Exercise directions: Here the answer must be the exact run of lines from the line holding "892x534 pixels." to the end of the material below, and nothing else.

Listed records:
-=-=-=-=-

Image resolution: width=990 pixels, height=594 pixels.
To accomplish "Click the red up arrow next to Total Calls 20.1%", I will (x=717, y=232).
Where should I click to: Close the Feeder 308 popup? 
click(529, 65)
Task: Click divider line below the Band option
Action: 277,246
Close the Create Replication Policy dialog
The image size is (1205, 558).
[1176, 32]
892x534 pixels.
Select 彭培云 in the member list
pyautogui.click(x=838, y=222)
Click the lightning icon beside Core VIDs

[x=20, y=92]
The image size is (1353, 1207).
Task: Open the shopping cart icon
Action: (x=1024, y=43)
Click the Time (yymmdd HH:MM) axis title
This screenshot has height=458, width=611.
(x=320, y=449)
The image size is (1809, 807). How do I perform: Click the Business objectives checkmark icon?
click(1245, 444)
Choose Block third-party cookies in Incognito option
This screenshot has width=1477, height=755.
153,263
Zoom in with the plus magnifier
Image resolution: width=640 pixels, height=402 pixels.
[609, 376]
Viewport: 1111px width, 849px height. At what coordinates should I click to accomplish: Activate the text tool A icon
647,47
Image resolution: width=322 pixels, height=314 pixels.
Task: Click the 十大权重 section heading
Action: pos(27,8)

-=-=-=-=-

Response to this task:
892x534 pixels.
Select 彭培云 in the member list
pyautogui.click(x=838, y=222)
Click the lightning icon beside Core VIDs

[x=20, y=92]
The image size is (1353, 1207).
Task: Open the shopping cart icon
Action: (x=1024, y=43)
Click the Time (yymmdd HH:MM) axis title
This screenshot has height=458, width=611.
(x=320, y=449)
The image size is (1809, 807). How do I perform: Click the Business objectives checkmark icon?
click(1245, 444)
Choose Block third-party cookies in Incognito option
This screenshot has width=1477, height=755.
153,263
Zoom in with the plus magnifier
Image resolution: width=640 pixels, height=402 pixels.
[609, 376]
Viewport: 1111px width, 849px height. At what coordinates should I click to accomplish: Activate the text tool A icon
647,47
Image resolution: width=322 pixels, height=314 pixels.
Task: Click the 十大权重 section heading
Action: pos(27,8)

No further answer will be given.